First published in 1965, Bertrams Hotel was made into a TV adaptation starring Joan Hickson in 1986. The TV production removed a number of characters and marginally changed to plot to include Nazi war criminals with stolen identities along with stolen artworks.
The original publication retailed for sixteen shillings.

OTHER HOTELS OF MYSTERY, CRIME AND INSPIRATION FOR WRITERS.

Cadogan Hotel, London

Within the walls of the stately 1887 Edwardian townhouse, Oscar Wilde was a frequent guest. He was arrested at the hotel in 1895. Poet laureate, John Betjeman commemorated the arrest in his poem ‘The Arrest of Oscar Wilde at the Cadogan Hotel.’ The hotel renamed the room where the handcuffing occurred as the 'Oscar Wilde Room' the time of the arrest, it was simply room no. 118.

Hotel Monteleone, New Orleans

Located in the lively French Quarter, Hotel Monteleone was named an official literary landmark by the Friends of the Library Association in 1999. Ernest Hemingway and Tennessee Williams wrote of this hotel numerous times in their works. They were frequent guests. Taking it one step further, Truman Capote often claimed that he was born in Hotel Monteleone. However, Capote was born in a nearby hospital.

Hotel Elysee, New York City

Joe DiMaggio, Marlon Brando, Ava Gardner all called Hotel Elysee home at some time. But the most notable resident was probably playwright Tennessee Williams. He lived there for fifteen years until his death in 1983. Williams wrote all of his later works in his suite. Rumour suggests that guests complained about his late night typing. Today, the hotel boasts a presidential suite in Williams's honour.

Washington Square Hotel, New York City

The Hotel Washington Square is more than a hundred years old. The famous Welsh poet and writer, Dylan Thomas enjoyed its hospitality. On his first tour of the United States, Thomas lived in the Washington Square Hotel (then the Hotel Earle) after his eviction from his previous hotel for loud, late-night partying and outlandish room service requests.

Pera Palace Hotel, Jumeriah - Istanbul

Built in the late 1800s, the Pera may have must have inspired Agatha Christie to write ‘Murder on the Orient Express.’ The Agatha Resteraunt pays homage to her stay. Apparently Earnest Hemingway enjoyed the Orient Bar and in his short story ‘The Snows of Kilimanjaro,’ the protagonist stays at the hotel while serving in the military. The Ernest Hemingway Suite is named after the former guest.

The Plaza, New York City.

After the success of ‘In Cold Blood,’ Truman Capote threw a lavish party -- dubbed the Black and White Ball - at The Plaza.
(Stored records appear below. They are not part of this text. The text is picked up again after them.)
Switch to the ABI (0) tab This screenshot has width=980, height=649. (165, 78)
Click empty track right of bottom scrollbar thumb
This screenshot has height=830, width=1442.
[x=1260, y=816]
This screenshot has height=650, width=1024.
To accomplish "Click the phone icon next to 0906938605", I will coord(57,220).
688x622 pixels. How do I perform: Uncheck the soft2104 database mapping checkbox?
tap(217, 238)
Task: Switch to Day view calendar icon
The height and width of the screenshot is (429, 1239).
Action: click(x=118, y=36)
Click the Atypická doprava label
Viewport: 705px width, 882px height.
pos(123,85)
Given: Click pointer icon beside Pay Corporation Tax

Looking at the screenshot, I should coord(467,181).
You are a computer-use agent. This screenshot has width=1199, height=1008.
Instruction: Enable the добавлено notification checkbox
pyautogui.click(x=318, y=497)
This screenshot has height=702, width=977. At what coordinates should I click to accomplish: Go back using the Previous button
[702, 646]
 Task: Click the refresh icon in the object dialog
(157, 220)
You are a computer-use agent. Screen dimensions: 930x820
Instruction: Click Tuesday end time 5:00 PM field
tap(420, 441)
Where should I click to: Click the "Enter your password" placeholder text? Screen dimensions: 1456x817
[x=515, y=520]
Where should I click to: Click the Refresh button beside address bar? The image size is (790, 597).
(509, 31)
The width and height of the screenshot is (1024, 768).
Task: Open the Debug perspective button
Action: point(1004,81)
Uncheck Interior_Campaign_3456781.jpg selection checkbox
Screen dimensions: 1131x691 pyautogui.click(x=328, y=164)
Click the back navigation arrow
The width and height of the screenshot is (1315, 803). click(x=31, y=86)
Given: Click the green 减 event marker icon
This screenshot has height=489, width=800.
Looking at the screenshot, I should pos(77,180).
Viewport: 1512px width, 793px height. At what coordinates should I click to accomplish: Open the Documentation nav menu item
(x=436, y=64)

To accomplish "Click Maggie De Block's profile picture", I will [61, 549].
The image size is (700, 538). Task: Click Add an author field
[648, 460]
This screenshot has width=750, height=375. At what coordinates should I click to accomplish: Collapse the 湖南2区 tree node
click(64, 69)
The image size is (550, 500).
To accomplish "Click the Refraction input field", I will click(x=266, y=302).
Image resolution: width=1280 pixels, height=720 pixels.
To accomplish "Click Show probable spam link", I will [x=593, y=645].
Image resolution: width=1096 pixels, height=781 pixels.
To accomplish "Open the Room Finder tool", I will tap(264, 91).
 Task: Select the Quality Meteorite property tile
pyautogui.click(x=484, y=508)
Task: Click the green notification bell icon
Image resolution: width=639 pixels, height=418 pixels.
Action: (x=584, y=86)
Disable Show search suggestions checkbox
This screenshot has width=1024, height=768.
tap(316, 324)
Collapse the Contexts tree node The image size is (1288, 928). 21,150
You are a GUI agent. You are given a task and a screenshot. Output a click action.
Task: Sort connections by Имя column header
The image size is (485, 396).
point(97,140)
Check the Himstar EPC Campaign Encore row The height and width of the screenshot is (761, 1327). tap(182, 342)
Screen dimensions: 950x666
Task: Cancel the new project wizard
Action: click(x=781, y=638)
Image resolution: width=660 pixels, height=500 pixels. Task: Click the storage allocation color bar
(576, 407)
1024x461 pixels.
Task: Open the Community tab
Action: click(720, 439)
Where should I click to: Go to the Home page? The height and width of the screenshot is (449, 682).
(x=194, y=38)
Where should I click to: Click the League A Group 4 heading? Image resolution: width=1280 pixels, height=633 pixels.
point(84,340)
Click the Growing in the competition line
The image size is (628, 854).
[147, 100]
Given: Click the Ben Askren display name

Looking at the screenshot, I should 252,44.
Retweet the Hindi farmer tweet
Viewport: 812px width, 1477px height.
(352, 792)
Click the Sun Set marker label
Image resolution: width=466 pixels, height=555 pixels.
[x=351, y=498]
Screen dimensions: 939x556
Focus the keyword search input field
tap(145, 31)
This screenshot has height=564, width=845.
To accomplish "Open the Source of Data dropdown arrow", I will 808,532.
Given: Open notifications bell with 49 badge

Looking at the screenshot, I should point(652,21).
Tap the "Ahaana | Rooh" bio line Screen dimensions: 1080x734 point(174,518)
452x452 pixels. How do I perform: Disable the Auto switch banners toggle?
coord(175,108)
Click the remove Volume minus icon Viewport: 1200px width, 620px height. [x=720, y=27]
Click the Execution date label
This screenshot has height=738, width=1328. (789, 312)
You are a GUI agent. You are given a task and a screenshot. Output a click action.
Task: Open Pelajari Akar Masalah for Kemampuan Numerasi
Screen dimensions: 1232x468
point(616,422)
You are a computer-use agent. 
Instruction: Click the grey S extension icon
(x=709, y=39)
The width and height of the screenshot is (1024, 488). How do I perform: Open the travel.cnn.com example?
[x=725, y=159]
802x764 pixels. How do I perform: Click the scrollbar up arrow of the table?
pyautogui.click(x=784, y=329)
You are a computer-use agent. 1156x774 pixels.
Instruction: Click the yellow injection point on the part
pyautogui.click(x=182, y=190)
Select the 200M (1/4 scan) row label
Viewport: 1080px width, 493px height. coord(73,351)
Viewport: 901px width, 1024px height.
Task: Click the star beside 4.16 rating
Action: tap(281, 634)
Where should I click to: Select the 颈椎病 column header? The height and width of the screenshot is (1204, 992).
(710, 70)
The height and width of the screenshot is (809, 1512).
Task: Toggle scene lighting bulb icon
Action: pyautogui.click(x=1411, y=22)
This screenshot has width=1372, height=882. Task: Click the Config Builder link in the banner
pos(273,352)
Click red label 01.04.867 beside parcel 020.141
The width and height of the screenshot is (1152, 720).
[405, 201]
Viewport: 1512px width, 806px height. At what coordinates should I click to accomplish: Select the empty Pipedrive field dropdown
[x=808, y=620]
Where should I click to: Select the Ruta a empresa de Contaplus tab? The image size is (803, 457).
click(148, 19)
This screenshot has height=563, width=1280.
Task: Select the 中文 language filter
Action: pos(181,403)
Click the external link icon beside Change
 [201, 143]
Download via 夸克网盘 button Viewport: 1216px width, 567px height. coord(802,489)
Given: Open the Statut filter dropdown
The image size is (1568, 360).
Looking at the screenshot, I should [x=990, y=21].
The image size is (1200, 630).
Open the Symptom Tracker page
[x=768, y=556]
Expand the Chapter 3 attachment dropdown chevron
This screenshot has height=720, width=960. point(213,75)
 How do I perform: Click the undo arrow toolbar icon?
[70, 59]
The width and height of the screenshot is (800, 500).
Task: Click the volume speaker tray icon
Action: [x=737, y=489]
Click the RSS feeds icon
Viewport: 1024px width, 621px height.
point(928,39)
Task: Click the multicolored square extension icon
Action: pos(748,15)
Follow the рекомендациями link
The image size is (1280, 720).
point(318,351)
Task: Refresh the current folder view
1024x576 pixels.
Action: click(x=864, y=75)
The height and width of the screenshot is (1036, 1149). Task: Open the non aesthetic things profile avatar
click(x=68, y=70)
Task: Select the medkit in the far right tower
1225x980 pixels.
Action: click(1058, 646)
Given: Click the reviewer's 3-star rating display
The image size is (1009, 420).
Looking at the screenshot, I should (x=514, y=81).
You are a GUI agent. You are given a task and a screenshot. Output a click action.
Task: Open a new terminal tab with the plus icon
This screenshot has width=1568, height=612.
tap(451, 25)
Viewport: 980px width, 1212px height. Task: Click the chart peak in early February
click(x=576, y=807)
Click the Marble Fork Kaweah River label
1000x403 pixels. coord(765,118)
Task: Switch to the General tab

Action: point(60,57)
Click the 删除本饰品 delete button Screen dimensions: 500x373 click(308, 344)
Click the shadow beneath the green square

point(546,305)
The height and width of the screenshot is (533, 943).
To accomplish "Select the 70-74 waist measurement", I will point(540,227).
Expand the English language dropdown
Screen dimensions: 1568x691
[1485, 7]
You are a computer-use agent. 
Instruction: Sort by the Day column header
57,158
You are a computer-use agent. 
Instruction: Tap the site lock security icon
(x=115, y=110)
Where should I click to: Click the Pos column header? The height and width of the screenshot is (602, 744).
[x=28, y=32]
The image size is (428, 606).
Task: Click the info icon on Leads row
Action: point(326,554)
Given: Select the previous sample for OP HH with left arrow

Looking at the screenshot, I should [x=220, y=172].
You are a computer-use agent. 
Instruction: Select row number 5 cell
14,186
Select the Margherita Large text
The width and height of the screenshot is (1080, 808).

Invitations were highly sought after and only the ‘in’-crowd was on the guest. Capote wasn't the only well-known literary figure to party at the iconic hotel. F. Scott Fitzgerald spent so much time at The Plaza that Hemingway suggested his friend leave his liver to Princeton and his heart to The Plaza. The hotel named the Fitzgerald Suite in his honour.

Algonquin Hotel, New York City


William Faulkner wrote his acceptance speech for the 1949 Nobel Prize in the hotel’s lobby. The Algonquin hosted many famous literary minds. It was one of the first hotels to accept single female guests. The Algonquin has been a temporary home to Gertrude Stein and Maya Angelou. It was the site of the famous Round Table meetings in the 1920s. This included Robert E. Sherwood, Dorothy Parker, George F. Kaufman, and Edna Ferber. They frequently met for lunch daily to discuss everything from literature to politics. The hotel's on-site resteraunt is named in the group's honour.

GoldenEye Hotel & Resort, Jamaica

The name, GoldenEye Resort is no accident. In fact, ‘007’ himself was born on the property's lush grounds when writer Ian Fleming owned the oceanfront land. Every year, the scribe spent several months in his massive villa, writing all fourteen of his famous James Bond tales. Today, the Fleming Villa remains intact and features its own private pool with the writer’s original desk over which he slaved year after year.

Dukes Hotel, London

When Fleming was not in the Caribbean, he frequented the bar at the Dukes Hotel. This hotel, by all accounts, is where he come up with the line; ‘shaken, not stirred.’ Unsurprisingly, the bar specializes in martinis, and even offers a martini masterclass for those hoping to whip up a cocktail worthy of approval by 007.